• **RAW DATA**
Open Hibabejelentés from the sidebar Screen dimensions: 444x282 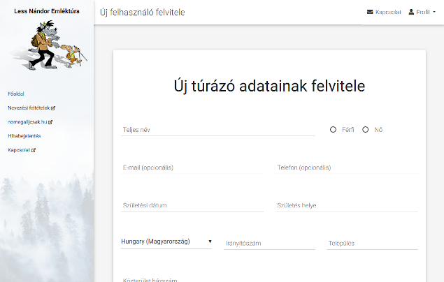coord(24,136)
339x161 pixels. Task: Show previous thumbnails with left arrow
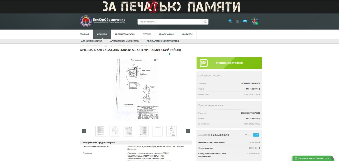[x=84, y=131]
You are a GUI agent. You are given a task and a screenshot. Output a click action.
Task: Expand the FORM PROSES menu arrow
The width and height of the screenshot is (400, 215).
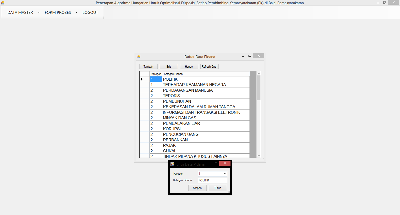(x=76, y=12)
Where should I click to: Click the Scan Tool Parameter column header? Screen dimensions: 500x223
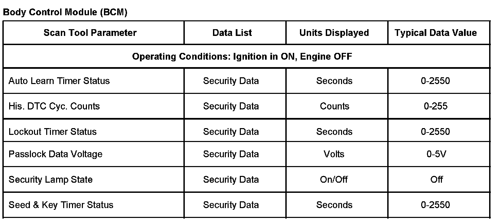[x=90, y=33]
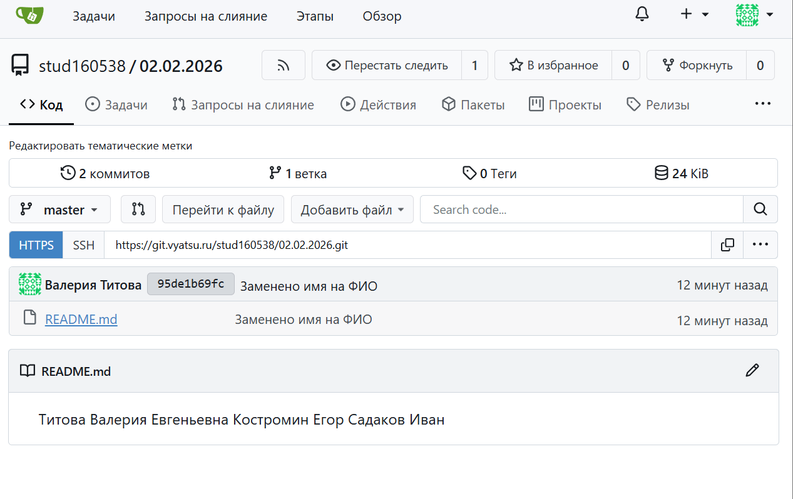The height and width of the screenshot is (499, 793).
Task: Show more repository tabs via ellipsis
Action: coord(762,104)
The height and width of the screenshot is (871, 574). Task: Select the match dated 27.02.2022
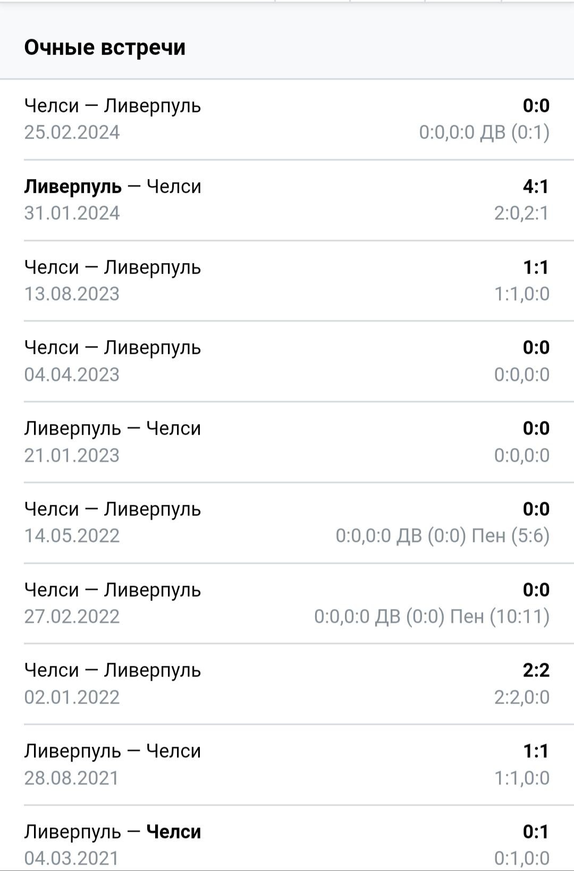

• **WHAT THIS TASK INVOLVES**
The lines from the one containing "You are a GUI" through the last line of the data above are to be transcribed exactly, both included, with all pictures left out.

• **ANSWER SPACE**
You are a GUI agent. You are given a task and a screenshot. Output a click action.
Task: Expand the FORM PROSES menu arrow
The width and height of the screenshot is (400, 215).
(x=76, y=12)
Where should I click to: Click the Scan Tool Parameter column header? Screen dimensions: 500x223
[x=90, y=33]
The height and width of the screenshot is (499, 793).
Task: Show more repository tabs via ellipsis
Action: coord(762,104)
The height and width of the screenshot is (871, 574). Task: Select the match dated 27.02.2022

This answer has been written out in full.